What Is A Provisional Patent Application?
- A provisional patent application is a 12 month “placeholder” for your invention.
A provisional patent application is a legal document that can help you “win the race to the patent office.” However, a provisional patent application does NOT directly result in a patent. Instead, a provisional patent application is a legal document that can establish the priority date for your invention if and when you file a non-provisional patent application (i.e. a “real” patent application) within 12 months of filing the provisional patent application.
In other words, a provisional patent application is a legal document that is designed to prove that you invented your invention before someone else files a patent application, publishes something, or does something that would destroy or limit your patent rights.
Filing a provisional patent application in the U.S. Patent and Trademark Office (USPTO) is like sending the USPTO an email saying,
“Dear USPTO:
I think that I have invented something that may be valuable. I may or may not file a patent application to protect it within the next year. I am sending you this description of my invention to make it harder for people to steal my invention and to prove that I invented and filed it first.
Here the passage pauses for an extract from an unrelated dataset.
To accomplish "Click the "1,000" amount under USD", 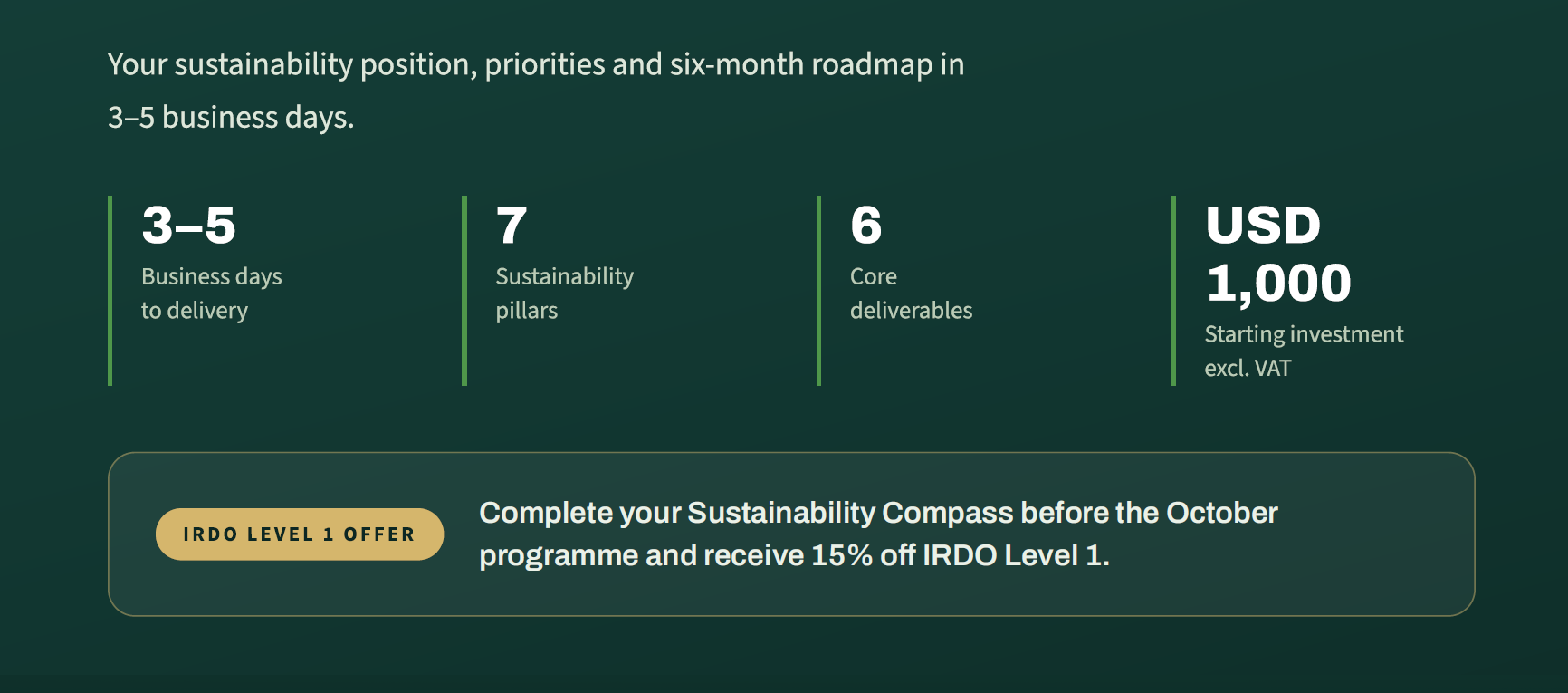I will pos(1278,283).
Please keep this a secret for one year, and let it lapse if I don’t file a non-provisional application within one year of this email.
Sincerely,
Hopeful Innovator”
That is exactly what the USPTO will do. The provisional patent application will be kept secret and not examined for 12 months. If you do not file a non-provisional patent application claiming priority to the provisional patent application within one year, then it will be as if you never filed the provisional patent application at all.
Warning: If you only file a provisional patent application, you will never get a patent.